New EU vulnerability disclosure rules deemed an "unnecessary risk"

New vulnerability disclosure requirements in the EU’s Cyber Resilience Act (CRA) could create unnecessary risks for consumers and businesses, security experts have warned.

In an open letter signed by senior figures at more than 50 organizations, experts said that aspects of Article 11 in the CRA are “counterproductive and will create new threats that undermine the security of digital products and the individuals who use them”.

Article 11 of the CRA will require software publishers to disclose unpatched vulnerabilities to the European Union Agency for Cybersecurity (ENISA) within 24 hours of exploitation. Information on vulnerabilities would then be passed on to various government agencies responsible for member state security. 

The requirement means that software providers will essentially feed known vulnerabilities into a “real-time database” containing information on unpatched flaws to provide agencies with an overview of ongoing or potential security issues. 

This move is part of an effort from EU lawmakers to speed up vulnerability disclosures, ensure greater transparency and accountability, and ultimately protect consumers. 

However, critics of the move argue this places organizations at heightened risk by having a repository of unmitigated vulnerabilities that could be targeted by threat actors. 

The open letter also suggests that the move could prompt a trend of “rushing the disclosure process”, which places greater strain on security practitioners and software providers and could result in botched patches.  

“Dozens of government agencies would have access to a real-time database of software with unmitigated vulnerabilities, without the ability to leverage them to protect the online environment and simultaneously creating a tempting target for malicious actors,” the letter reads.

“There are several risks associated with rushing the disclosure process and having a widespread knowledge of unmitigated vulnerabilities.”

The “risk of exposure to malicious actors” is a key concern highlighted in the open letter. 

The potential for breaches and exploitation of vulnerabilities recorded by government agencies aren’t merely a “theoretical threat” and could place organizations in the cross-hairs of threat actors while scrambling to issue patches, the letter adds.

“Breaches and the subsequent misuse of government held vulnerabilities are not a theoretical threat but have happened at some of the best protected entities in the world,” the letter reads.

“While the CRA does not require a full technical assessment to be disclosed, even the knowledge of a vulnerability's existence is sufficient for a skillful person to reconstruct it.”

Alex Rice, co-founder and CTO at HackerOne and a signatory of the open letter said the proposed reporting practices could create a “strong incentive” for threat actors to target specific government agencies. 

“HackerOne is an advocate for vulnerability disclosure, but that disclosure must be done responsibly and cannot open organizations to more cyber security risk,” he said. 

“Reporting highly sensitive data into only a handful of EU government agencies creates a strong incentive for bad actors to breach those hubs and acquire vulnerabilities to attack susceptible organizations — among a whole host of other risks.”

Article 11 “goes against reporting best practices”

Rice acknowledged that reporting obligations are necessary to ensure transparency and improve security, adding that the “intentions of the Cyber Resilience Act are great”. 

However, the proposed requirements “conflict with vulnerability reporting best practices” and as such should be amended. 

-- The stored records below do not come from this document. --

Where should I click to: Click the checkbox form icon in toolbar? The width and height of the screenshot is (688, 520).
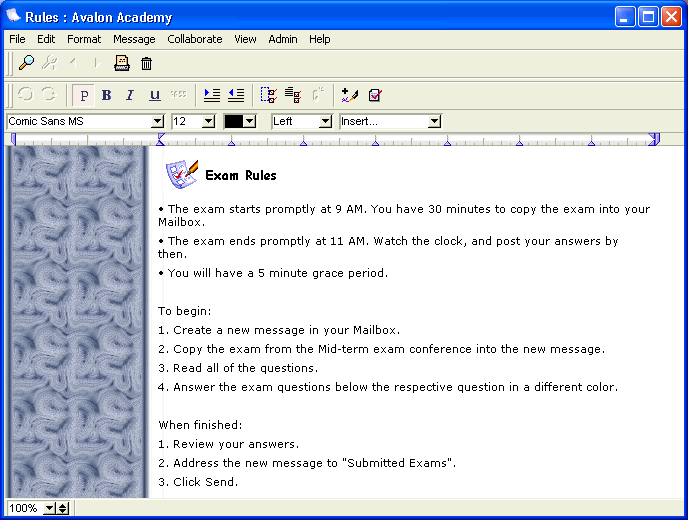coord(375,95)
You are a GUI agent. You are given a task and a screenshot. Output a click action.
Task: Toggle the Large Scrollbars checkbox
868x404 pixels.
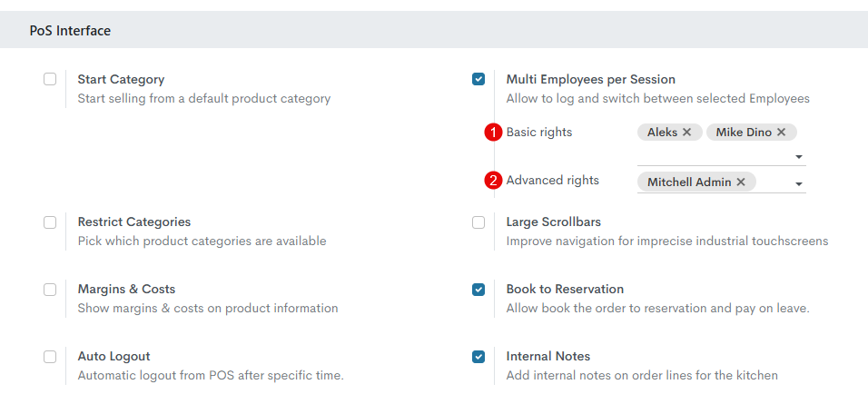point(478,222)
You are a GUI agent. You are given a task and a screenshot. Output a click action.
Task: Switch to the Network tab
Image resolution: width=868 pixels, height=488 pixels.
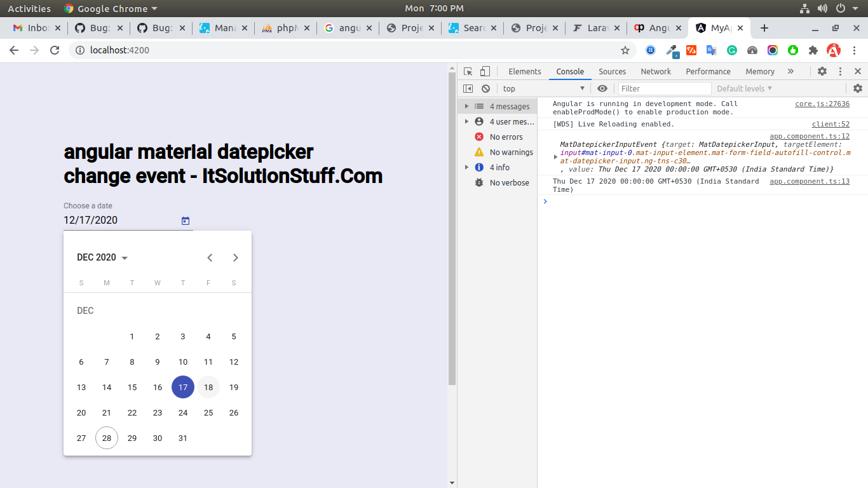(656, 72)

The open letter outlined a series of proposed revisions to Article 11 to accommodate factors such as severity of vulnerabilities and the likelihood of exploitation by threat actors.

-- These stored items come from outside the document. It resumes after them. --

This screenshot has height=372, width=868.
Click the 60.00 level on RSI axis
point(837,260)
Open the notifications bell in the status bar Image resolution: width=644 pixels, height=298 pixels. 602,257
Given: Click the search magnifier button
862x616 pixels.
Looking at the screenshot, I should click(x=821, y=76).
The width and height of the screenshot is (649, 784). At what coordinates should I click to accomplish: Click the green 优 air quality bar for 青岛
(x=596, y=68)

This includes a recommendation that mandatory reporting requirements should be changed to within 72 hours of “effective mitigation” to prevent the risk of exploitation. 

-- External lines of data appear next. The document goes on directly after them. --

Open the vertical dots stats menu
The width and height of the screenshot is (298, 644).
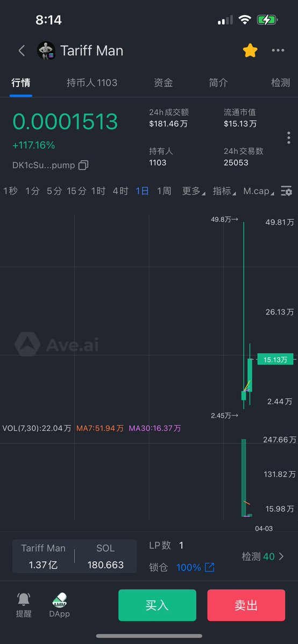[288, 138]
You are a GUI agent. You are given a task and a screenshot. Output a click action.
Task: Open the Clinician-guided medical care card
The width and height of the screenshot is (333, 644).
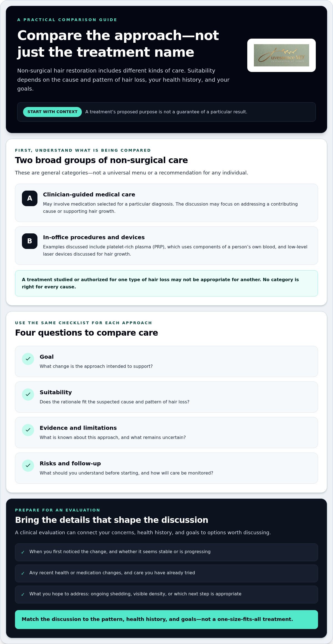[167, 203]
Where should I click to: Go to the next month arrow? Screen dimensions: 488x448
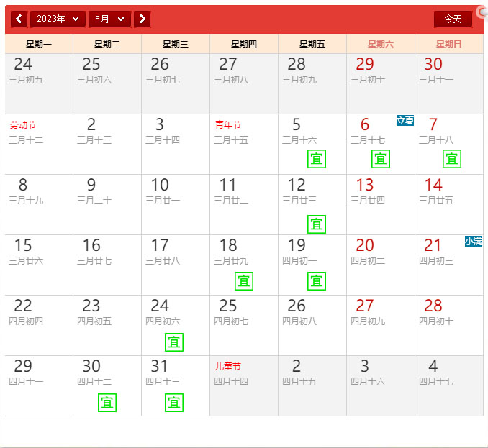143,19
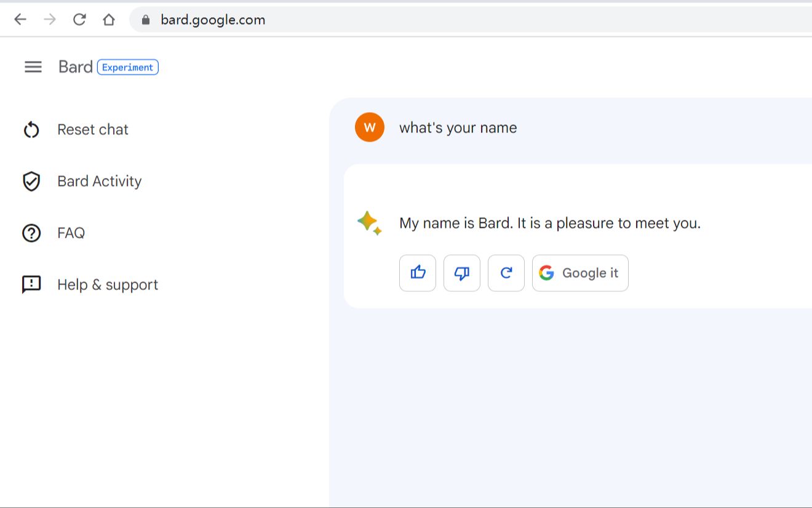This screenshot has height=508, width=812.
Task: Click the browser forward arrow
Action: 50,19
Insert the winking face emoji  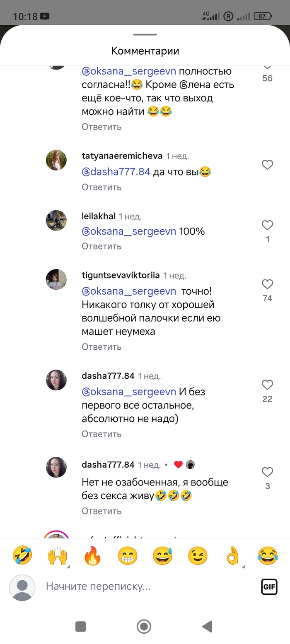198,555
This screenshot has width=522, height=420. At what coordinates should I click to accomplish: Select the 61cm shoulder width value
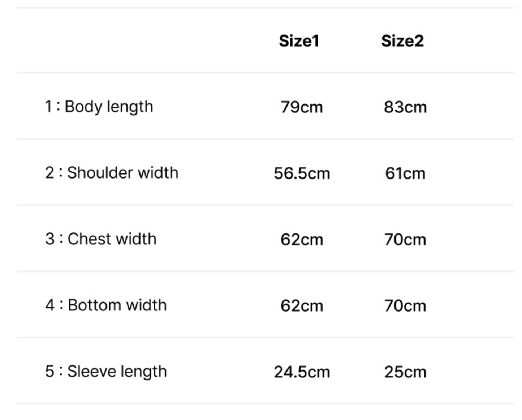(405, 173)
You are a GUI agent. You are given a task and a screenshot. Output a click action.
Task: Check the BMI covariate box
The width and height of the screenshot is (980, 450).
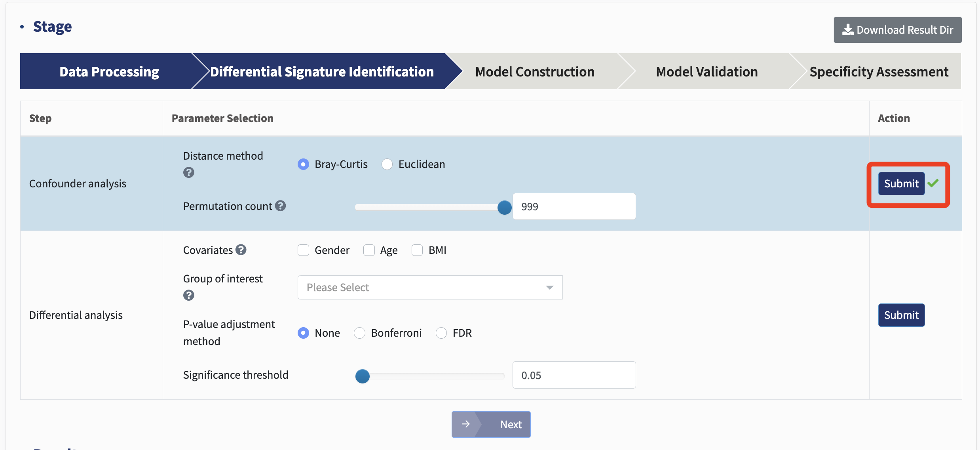click(417, 250)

“We support this obligation, but also advocate for a responsible and coordinated disclosure process that balances the need for transparency with the need for security,” the letter reads.

“We recommend that the CRA adopt a risk-based approach to vulnerability disclosure, taking into account factors such as the severity of the vulnerability, the availability of mitigations, the potential impact on users, and the likelihood of broader exploitation.”

Article 11 could have “chilling effect” on security researchers

Casey Ellis, founder and CTO at BugCrowd and signatory of the open letter, told ITPro that disclosure requirements could have a “chilling effect” on good faith security researchers and white hat hackers. 

The potential impact on security researchers was highlighted in the open letter, which warned that, in its current form, the Act could “prematurely interfere with the coordination and collaboration between software publishers and security researchers”. 

Tight deadlines for disclosure set by the CRA fail to recognize the time required to verify, test, and patch vulnerabilities before revealing them publicly, the letter argued. 

Ellis told ITPro that this aspect of the Act could create “friction” for security researchers and their willingness to engage in activities such as bug hunting. 

In addition, the requirements could complicate managing reports from the researchers community and make organizations less receptive to good-faith security research. 

“We’ve spent the past 10 years basically trying to remove friction and it’s been a struggle, so I think anything that comes in and re-introduces friction is a bad thing.” 

“People that hack in good faith are here to act as the internet’s immune system, and the internet, for the better part, has had an auto-immune deficiency that we’re now climbing out of.”